(Provided information):
==========

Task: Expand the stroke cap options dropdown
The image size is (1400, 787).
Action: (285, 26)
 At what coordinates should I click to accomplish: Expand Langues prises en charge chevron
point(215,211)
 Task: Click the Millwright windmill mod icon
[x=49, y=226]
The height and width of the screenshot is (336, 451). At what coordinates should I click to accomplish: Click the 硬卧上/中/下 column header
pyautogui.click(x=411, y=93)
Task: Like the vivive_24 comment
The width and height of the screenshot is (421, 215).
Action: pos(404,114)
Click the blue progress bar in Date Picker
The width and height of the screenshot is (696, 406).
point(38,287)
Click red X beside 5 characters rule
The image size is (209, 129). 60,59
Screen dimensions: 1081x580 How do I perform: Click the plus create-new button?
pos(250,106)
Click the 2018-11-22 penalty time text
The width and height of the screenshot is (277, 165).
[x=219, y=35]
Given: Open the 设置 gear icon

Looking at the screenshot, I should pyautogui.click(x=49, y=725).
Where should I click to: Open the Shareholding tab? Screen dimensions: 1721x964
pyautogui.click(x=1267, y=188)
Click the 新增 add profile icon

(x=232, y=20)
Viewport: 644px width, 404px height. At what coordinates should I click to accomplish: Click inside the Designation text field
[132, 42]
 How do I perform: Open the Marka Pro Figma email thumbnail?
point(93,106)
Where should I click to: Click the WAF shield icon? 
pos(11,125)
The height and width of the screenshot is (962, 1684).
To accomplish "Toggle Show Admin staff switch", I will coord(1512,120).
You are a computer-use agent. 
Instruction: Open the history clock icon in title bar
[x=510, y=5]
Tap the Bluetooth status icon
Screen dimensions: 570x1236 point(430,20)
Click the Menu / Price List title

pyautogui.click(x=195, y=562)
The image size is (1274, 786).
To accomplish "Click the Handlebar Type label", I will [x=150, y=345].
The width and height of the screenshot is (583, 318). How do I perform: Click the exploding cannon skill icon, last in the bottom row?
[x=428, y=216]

==========

(Exercise aim):
Reproduce the records from the first line through the line containing "The image size is (209, 129). 60,59", substituting "menu" for "dropdown" and keeping everything else the same.

(Answer to this problem):
Task: Expand the stroke cap options menu
The image size is (1400, 787).
Action: (285, 26)
 At what coordinates should I click to accomplish: Expand Langues prises en charge chevron
point(215,211)
 Task: Click the Millwright windmill mod icon
[x=49, y=226]
The height and width of the screenshot is (336, 451). At what coordinates should I click to accomplish: Click the 硬卧上/中/下 column header
pyautogui.click(x=411, y=93)
Task: Like the vivive_24 comment
The width and height of the screenshot is (421, 215).
Action: pos(404,114)
Click the blue progress bar in Date Picker
The width and height of the screenshot is (696, 406).
point(38,287)
Click red X beside 5 characters rule
The image size is (209, 129). 60,59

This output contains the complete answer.